Our immune systems work around the clock protecting our bodies from “foreign” substances such as bacteria and viruses. We know that this immune “surveillance” also protects us from cancer, by recognizing a cell that has become cancerous as something foreign. When this surveillance system fails, cancers begin to grow. An everyday example of this process occurring naturally is in the case of pregnancy…this is the mechanism by which a fetus can grow in a woman’s body without being identified as foreign and hence being attacked.

How do cancers evade our immune system? Spontaneous mutations in the genes of a cancer cell cause the cells to be altered in such a way that they can no longer be recognized by our bodies as something foreign. They can also produce substances or proteins that can shield them from immune attack, as outlined below.

Immunotherapies

There are several types of immunotherapy for cancer, but the approach proven to be effective in NSCLC (and some data suggesting in SCLC as well) and melanoma as well are drugs that work on IMMUNOLOGIC CHECKPOINTS:

IMMUNOLOGIC CHECKPOINTS:

Examples of Checkpoint Inhibitors


PDL-1

A patient’s cancer cell can have on its surface a complex molecule that activates the PD-1 receptor on a patient’s T-cells. This linkage (or “bond”) then prevents their T-cells from doing their job.

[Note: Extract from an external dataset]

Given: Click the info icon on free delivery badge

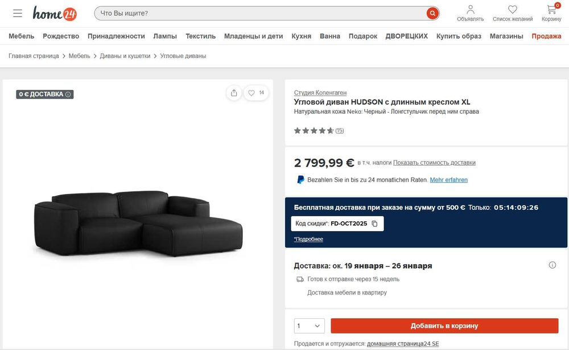Looking at the screenshot, I should tap(68, 94).
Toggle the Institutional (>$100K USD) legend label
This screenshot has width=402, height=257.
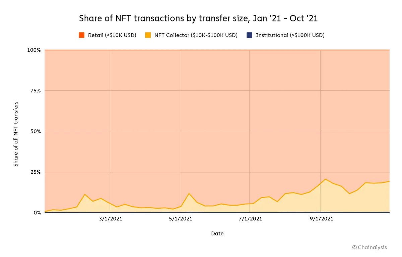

Drugs known as “ANTI-PD-L1” break that bond which then allows the tumor cells to be attacked by T-cells.


PD-1 & CTLA-4

A patient’s cancer can express molecules that activate PD-1 or CTLA-4 inhibitory “receptors” on their “T-cells” or other cells in the immune system. T-cells are the cells in our immune system that ordinarily fight cancer. When these receptors are activated on the T-cells, they are prevented from attacking the cancer cells.

Drugs known as “ANTI PD-1” and “Anti-CTLA-4” work to “release the brakes” – allowing the cancer cells to be detected and attacked by T-cells.


A very important finding about immunotherapy is that when a patient responds to the treatment, the response can last longer than conventional chemotherapy…on the order of 1-2 years rather than 1-2 months. Scientists are studying why some patients’ cancers respond, as well as why other patients’ cancers do not. Combinations of these drugs with chemotherapy and/or other targeted therapies are also being investigated and appear extremely promising.

Ask your oncologist about the latest advancements in immunotherapy treatment for lung cancer.

Cancer cells are the teenagers of cells… they’re pretty normal, but they behave badly.